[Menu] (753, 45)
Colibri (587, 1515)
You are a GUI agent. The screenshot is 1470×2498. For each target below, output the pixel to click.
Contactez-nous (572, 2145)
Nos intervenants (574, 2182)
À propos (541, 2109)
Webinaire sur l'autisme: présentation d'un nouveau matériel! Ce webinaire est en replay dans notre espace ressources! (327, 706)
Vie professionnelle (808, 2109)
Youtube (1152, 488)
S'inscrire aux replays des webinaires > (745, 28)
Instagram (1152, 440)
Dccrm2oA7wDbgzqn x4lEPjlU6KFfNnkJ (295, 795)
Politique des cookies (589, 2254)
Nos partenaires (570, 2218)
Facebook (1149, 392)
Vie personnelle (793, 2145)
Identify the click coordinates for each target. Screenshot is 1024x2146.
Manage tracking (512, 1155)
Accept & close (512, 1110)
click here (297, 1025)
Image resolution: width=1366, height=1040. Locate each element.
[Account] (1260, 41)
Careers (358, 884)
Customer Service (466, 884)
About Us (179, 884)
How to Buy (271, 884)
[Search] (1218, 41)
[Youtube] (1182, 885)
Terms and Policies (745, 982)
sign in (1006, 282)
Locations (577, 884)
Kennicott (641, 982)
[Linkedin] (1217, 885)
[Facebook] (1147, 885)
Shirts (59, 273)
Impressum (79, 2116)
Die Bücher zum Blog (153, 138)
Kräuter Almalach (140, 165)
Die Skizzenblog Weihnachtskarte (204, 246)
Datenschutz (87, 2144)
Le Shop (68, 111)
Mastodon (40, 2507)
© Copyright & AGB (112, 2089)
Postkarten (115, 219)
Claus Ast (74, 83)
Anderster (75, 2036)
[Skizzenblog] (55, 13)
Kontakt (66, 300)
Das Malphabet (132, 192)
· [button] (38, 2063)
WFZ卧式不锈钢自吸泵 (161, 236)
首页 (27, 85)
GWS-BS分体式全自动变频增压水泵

============

## Task instructions
Output the first line of the entries above and every line after it, exactly as written, ending with the line that contains "Dccrm2oA7wDbgzqn x4lEPjlU6KFfNnkJ (295, 795)".

## Answer to the problem
[Menu] (753, 45)
Colibri (587, 1515)
You are a GUI agent. The screenshot is 1470×2498. For each target below, output the pixel to click.
Contactez-nous (572, 2145)
Nos intervenants (574, 2182)
À propos (541, 2109)
Webinaire sur l'autisme: présentation d'un nouveau matériel! Ce webinaire est en replay dans notre espace ressources! (327, 706)
Vie professionnelle (808, 2109)
Youtube (1152, 488)
S'inscrire aux replays des webinaires > (745, 28)
Instagram (1152, 440)
Dccrm2oA7wDbgzqn x4lEPjlU6KFfNnkJ (295, 795)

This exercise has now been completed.